After getting the snapshot, apply intelligent extraction:

### Step 1: Identify Content Type

| Page Type | Indicators | Extraction Strategy |
|-----------|------------|---------------------|
| **Article/Blog** | `<article>`, long paragraphs, date/author | Extract main article body |
| **Product Page** | Price, "Add to Cart", specs | Extract title, price, description, specs |
| **Documentation** | Code blocks, headings hierarchy | Preserve structure and code |
| **List/Search** | Repeated item patterns | Extract as structured list |
| **Landing Page** | Hero section, CTAs | Extract key messaging |

### Step 2: Filter Noise

**ALWAYS REMOVE these elements from output:**
- Navigation menus and breadcrumbs
- Footer content (copyright, links)
- Sidebars (ads, related articles, social links)
- Cookie banners and popups
- Comments section (unless specifically requested)
- Share buttons and social widgets
- Login/signup prompts

### Step 3: Structure the Content

**For Articles:**
```markdown
# [Title]

**Source:** [URL]
**Date:** [if available]
**Author:** [if available]

---

[Main content in clean markdown]
```

**For Product Pages:**
```markdown
# [Product Name]

**Price:** [price]
**Availability:** [in stock/out of stock]

## Description
[product description]

## Specifications
| Spec | Value |
|------|-------|
| ... | ... |
```

---

## Output Formats

### Markdown (default)
Clean, readable markdown with proper headings, lists, and formatting.

### JSON
```json
{
  "url": "https://...",
  "title": "Page Title",
  "type": "article|product|docs|list",
  "content": {
    "main": "...",
    "metadata": {}
  },
  "extracted_at": "ISO timestamp"
}
```

### Text
Plain text with minimal formatting, suitable for further processing.

---

## Error Handling

### Navigation Errors

| Error | Detection | Action |
|-------|-----------|--------|
| **Timeout** | Page doesn't load in 30s | Report error, suggest retry |
| **404 Not Found** | "404" in title/content | Report "Page not found" |
| **403 Forbidden** | "403", "Access Denied" | Report access restriction |
| **CAPTCHA** | "captcha", "verify you're human" | Report CAPTCHA detected, cannot proceed |
| **Paywall** | "subscribe", "premium content" | Extract visible content, note paywall |

### Recovery Actions

```
If page load fails:
1. Report the specific error to user
2. Suggest: "Try again?" or "Different URL?"
3. Close browser cleanly

If content is blocked:
1. Report what was detected (CAPTCHA/paywall/geo-block)
2. Extract any available preview content
3. Suggest alternatives if applicable
```

---

## Advanced Scenarios

### Single Page Applications (SPA)
```
1. Navigate to URL
2. Wait longer (3-5 seconds) for JS hydration
3. Use browser_wait_for with specific text if known
4. Then snapshot
```

### Infinite Scroll Pages
```
1. Navigate
2. Execute scroll loop (see Phase 1)
3. Snapshot after scrolling completes
```

### Pages with Click-to-Reveal Content
```
1. Snapshot first to identify clickable elements
2. Use browser_click on "Read more" / "Show all" buttons
3. Wait briefly
4. Snapshot again for full content
```

### Multi-page Articles
```
1. Scrape first page
2. Identify "Next" or pagination links
3. Ask user: "Article has X pages.

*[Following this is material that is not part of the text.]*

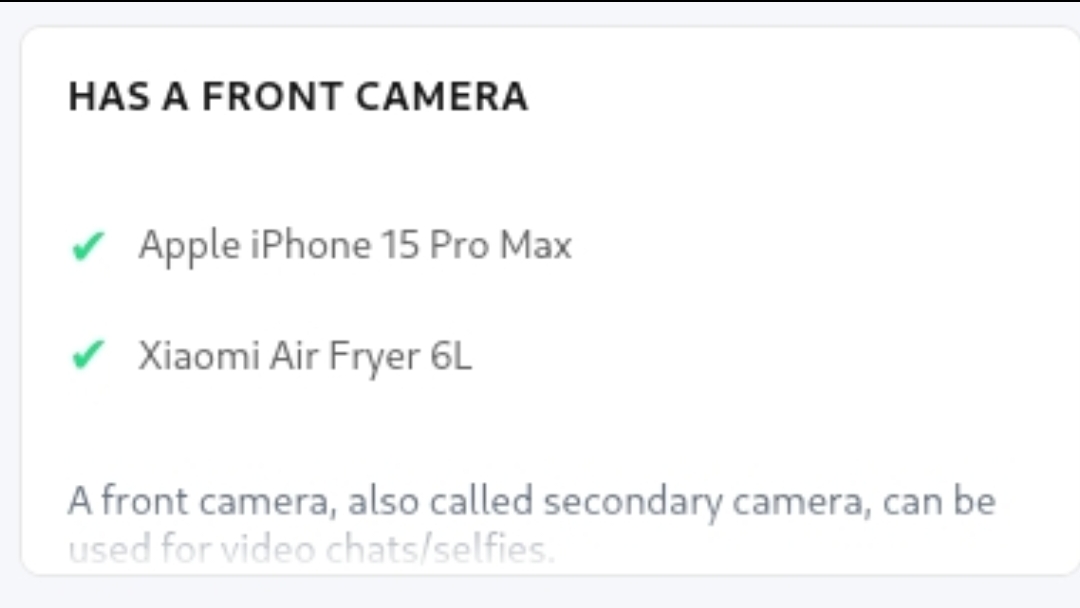1080x608 pixels.
Task: Click "can be" ending the description's first line
Action: tap(939, 501)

Scrape all?"
4. If yes, iterate through pages and combine
```

---

## Performance Guidelines

| Metric | Target | How |
|--------|--------|-----|
| **Speed** | < 15 seconds | Minimal waits, parallel where possible |
| **Token Usage** | < 5000 tokens | Smart extraction, not full DOM |
| **Reliability** | > 95% success | Proper error handling |

---

## Security Notes

- Never execute arbitrary JavaScript from the page
- Don't follow redirects to suspicious domains
- Don't submit forms or click login buttons
- Don't scrape pages that require authentication (unless user provides credentials flow)
- Respect robots.txt when mentioned by user

---

## Quick Reference

**Minimum viable scrape (4 tool calls):**
```
1. browser_navigate → 2. browser_wait_for → 3. browser_snapshot → 4. browser_close
```

**Full-featured scrape (with scroll + screenshot):**
```
1. browser_navigate
2. browser_wait_for
3. browser_evaluate (scroll)
4. browser_snapshot
5. browser_take_screenshot
6. browser_close
```

Remember: The goal is to deliver **clean, useful content** to the user, not raw HTML/DOM dumps.